The Glory of God is Man fully Alive!

Saint Irenaeus, one of the Fathers of the Church, fought against heresy, supported the Papacy, and even helped define Matthew, Mark, Luke and John as the four Gospels. He was born probably about 125 to Christian parents living in Smynra, Asia, which is now Izmir in Turkey, an area that was home to many Christians. Irenaeus enjoyed a rich education, studying the Scriptures as well as Greek philosophy and literature. More importantly, he associated with men who had actually known the Apostles. The words of St.Polycarp, who had known John the Evangelist, left a lasting impression on Irenaeus.

 

As a young priest, Irenaeus was sent to the city of Lyons in Gaul (France) to serve under its first Bishop, St.

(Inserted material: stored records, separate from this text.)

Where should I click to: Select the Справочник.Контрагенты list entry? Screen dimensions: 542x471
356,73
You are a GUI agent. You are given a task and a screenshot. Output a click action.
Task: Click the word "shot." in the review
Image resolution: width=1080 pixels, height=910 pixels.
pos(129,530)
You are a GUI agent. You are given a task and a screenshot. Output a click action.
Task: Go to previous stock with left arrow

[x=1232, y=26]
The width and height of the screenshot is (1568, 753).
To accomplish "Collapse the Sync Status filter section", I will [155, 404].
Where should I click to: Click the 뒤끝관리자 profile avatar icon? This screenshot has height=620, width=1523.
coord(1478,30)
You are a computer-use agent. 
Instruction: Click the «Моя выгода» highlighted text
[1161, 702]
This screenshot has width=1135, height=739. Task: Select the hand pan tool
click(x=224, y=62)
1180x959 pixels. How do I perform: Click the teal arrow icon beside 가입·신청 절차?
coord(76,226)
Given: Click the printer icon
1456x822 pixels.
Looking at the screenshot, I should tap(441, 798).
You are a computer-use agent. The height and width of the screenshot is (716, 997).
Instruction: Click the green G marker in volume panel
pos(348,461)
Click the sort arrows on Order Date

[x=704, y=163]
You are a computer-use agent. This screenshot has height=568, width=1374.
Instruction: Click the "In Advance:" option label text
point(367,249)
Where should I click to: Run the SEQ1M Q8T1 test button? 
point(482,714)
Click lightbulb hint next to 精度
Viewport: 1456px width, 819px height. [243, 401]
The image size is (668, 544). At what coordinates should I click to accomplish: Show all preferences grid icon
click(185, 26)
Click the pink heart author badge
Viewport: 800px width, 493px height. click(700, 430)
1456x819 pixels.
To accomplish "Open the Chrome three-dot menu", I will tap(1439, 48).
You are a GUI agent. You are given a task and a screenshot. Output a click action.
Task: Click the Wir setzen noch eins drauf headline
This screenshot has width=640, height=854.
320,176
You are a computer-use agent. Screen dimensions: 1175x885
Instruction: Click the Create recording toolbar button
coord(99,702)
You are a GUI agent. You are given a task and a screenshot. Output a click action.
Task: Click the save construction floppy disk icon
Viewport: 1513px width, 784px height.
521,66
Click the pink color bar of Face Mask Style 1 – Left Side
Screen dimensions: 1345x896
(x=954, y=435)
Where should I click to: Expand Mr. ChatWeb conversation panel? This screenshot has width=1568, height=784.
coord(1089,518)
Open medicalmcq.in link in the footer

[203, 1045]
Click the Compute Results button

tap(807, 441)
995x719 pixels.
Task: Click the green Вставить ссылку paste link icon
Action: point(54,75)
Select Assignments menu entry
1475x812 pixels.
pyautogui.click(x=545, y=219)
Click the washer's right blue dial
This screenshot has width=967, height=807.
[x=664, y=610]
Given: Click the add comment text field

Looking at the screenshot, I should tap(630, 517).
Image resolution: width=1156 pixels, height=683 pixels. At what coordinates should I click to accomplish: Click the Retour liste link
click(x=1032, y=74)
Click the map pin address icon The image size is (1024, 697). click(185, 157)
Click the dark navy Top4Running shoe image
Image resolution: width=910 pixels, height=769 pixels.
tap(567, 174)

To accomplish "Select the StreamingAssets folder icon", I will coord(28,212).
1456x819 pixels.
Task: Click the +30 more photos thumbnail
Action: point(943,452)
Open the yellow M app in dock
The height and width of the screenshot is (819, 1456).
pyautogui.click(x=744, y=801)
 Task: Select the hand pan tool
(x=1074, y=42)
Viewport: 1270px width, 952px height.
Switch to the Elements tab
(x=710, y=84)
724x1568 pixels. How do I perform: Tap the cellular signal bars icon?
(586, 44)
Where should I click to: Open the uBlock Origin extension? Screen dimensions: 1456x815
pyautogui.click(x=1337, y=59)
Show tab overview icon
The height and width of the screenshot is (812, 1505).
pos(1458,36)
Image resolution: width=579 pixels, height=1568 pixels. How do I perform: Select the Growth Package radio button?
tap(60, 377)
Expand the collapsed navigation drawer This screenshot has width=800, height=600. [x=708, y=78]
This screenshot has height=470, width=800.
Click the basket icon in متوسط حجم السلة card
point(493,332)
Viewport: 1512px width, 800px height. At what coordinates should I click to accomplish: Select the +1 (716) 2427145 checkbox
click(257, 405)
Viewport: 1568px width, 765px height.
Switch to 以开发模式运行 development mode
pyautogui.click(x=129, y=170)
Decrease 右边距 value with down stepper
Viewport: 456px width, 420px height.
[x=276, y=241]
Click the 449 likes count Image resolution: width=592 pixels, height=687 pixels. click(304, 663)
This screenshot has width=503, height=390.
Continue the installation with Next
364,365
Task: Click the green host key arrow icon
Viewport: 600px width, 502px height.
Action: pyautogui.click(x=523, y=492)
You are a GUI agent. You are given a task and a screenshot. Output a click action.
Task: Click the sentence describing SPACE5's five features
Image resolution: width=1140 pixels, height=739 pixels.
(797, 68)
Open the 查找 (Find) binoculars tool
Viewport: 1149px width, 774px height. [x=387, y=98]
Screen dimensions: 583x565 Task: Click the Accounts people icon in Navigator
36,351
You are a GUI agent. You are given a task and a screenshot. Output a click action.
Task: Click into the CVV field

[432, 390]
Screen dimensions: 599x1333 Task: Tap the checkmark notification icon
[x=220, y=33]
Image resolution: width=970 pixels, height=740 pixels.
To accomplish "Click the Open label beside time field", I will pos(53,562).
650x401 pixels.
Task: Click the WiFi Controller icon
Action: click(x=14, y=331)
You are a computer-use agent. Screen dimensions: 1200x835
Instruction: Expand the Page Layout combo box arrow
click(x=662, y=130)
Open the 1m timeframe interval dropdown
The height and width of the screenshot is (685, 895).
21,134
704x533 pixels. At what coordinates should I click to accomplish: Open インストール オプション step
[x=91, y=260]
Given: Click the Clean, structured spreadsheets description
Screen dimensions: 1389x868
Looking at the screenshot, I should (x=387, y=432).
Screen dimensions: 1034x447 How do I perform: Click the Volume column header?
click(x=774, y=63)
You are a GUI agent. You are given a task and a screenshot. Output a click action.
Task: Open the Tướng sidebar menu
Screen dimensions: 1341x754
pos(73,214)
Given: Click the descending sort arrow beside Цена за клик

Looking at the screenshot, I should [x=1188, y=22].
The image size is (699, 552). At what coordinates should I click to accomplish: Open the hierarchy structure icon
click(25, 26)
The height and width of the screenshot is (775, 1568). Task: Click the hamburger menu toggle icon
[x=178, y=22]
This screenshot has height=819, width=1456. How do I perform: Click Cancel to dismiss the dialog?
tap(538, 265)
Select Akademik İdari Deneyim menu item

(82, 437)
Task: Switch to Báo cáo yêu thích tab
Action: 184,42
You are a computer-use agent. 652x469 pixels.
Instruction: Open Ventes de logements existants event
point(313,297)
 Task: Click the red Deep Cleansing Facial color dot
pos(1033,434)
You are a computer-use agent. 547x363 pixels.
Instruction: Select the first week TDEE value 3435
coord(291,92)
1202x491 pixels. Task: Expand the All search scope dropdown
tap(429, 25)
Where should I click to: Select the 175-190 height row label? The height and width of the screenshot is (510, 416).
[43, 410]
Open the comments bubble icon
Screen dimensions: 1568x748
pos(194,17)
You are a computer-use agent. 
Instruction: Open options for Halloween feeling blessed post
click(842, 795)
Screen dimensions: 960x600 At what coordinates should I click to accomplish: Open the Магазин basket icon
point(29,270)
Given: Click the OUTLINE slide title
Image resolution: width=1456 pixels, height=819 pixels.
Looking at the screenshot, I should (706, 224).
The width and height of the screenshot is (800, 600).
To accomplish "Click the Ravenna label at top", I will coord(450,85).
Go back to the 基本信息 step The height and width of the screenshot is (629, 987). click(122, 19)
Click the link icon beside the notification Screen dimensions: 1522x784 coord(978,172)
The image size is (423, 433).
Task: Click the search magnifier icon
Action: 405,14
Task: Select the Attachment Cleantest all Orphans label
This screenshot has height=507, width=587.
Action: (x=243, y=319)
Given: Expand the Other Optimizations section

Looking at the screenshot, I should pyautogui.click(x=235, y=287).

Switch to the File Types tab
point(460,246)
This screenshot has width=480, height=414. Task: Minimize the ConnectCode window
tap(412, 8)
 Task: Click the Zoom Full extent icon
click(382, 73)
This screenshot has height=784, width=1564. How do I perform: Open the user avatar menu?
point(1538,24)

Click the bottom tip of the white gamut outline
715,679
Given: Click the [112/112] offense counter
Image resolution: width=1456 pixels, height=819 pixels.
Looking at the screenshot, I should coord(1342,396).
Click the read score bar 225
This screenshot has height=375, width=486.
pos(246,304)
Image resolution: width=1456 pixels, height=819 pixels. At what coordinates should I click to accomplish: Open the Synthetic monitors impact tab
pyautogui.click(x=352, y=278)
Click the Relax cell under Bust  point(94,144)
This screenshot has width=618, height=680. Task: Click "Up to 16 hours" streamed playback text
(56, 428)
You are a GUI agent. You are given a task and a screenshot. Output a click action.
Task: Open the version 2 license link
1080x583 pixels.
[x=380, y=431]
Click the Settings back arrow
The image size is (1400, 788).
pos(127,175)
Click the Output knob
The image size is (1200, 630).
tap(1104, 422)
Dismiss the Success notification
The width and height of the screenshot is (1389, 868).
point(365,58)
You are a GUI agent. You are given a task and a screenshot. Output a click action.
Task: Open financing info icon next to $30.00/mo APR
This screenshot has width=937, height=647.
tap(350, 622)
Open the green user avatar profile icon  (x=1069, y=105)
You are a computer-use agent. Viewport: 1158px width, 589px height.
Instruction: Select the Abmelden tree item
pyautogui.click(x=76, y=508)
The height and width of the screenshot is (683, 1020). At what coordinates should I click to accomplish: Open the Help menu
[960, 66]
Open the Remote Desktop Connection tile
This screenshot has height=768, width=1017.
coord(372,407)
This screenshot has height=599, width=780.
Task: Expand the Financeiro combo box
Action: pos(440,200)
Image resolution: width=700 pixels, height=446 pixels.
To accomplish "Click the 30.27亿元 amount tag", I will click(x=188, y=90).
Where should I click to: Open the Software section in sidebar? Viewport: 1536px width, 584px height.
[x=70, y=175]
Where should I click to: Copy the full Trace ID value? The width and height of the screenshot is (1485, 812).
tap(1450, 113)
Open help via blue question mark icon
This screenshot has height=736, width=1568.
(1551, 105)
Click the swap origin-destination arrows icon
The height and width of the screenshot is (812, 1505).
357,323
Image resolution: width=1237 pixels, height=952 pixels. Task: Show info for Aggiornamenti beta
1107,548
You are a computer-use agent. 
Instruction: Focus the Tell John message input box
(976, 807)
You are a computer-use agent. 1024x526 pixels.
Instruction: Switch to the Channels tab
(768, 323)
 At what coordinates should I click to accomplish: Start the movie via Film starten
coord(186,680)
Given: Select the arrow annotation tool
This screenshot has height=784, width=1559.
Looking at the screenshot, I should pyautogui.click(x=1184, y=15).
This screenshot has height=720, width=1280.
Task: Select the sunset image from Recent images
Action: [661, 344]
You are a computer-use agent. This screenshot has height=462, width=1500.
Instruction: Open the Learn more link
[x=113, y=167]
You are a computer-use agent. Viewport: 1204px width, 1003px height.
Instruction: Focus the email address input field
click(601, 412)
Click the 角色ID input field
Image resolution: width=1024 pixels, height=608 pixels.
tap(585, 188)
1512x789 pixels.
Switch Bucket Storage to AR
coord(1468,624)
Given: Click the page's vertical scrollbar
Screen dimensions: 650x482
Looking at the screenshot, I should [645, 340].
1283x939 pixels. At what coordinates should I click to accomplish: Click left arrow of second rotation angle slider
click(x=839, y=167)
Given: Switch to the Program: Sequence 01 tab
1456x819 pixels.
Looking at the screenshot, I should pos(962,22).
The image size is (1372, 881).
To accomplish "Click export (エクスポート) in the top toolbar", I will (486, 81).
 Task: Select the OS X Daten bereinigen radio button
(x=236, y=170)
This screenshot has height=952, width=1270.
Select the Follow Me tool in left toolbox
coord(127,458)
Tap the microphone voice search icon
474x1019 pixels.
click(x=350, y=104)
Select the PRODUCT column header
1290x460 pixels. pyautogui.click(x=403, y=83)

Pothinus. Irenaeus quickly earned the respect of the local clergy and eventually became the second Bishop of Lyons.

 

A period of peace allowed Bishop Irenaeus time to pursue his pastoral duties and to encourage missionary work in the surrounding towns of Gaul. It also allowed Irenaeus time to write. A prolific writer, most of his work has been lost; however, two remain. The first work, a treatise in five books, is titled “Adversus Haereses” or “Against Heresies." It is here that we find Irenaeus’ much beloved quote The Glory of God is Man fully Alive.

 

A copy of Irenaeus’ other remaining work, “The Demonstration of the Apostolic Preaching,” was discovered around 1904. Very similar to “Adversus Haereses,” it continues Irenaeus’ passion but also adds a more practical guidance for those newly converted.

 

Popular at Irenaeus’ time was a regional choice of which Gospel was preferred. Some areas liked John while other areas might prefer Matthew or Mark or Luke. In fact, use of the Fourfold Gospel was rare. Irenaeus asserted that four Gospels - Matthew, Mark, Luke, and John - were canonical to Scriptures and all four were important.

 

Around 203 Irenaeus died and his body was buried under the altar of St. John in Lyons. Later, the church was renamed St. Irenaeus. In 1562, Calvinists destroyed his tomb and no relics remain, only Irenaeus’ hope that Jesus Christ and the Holy Spirit - the two hands of God - touch us all.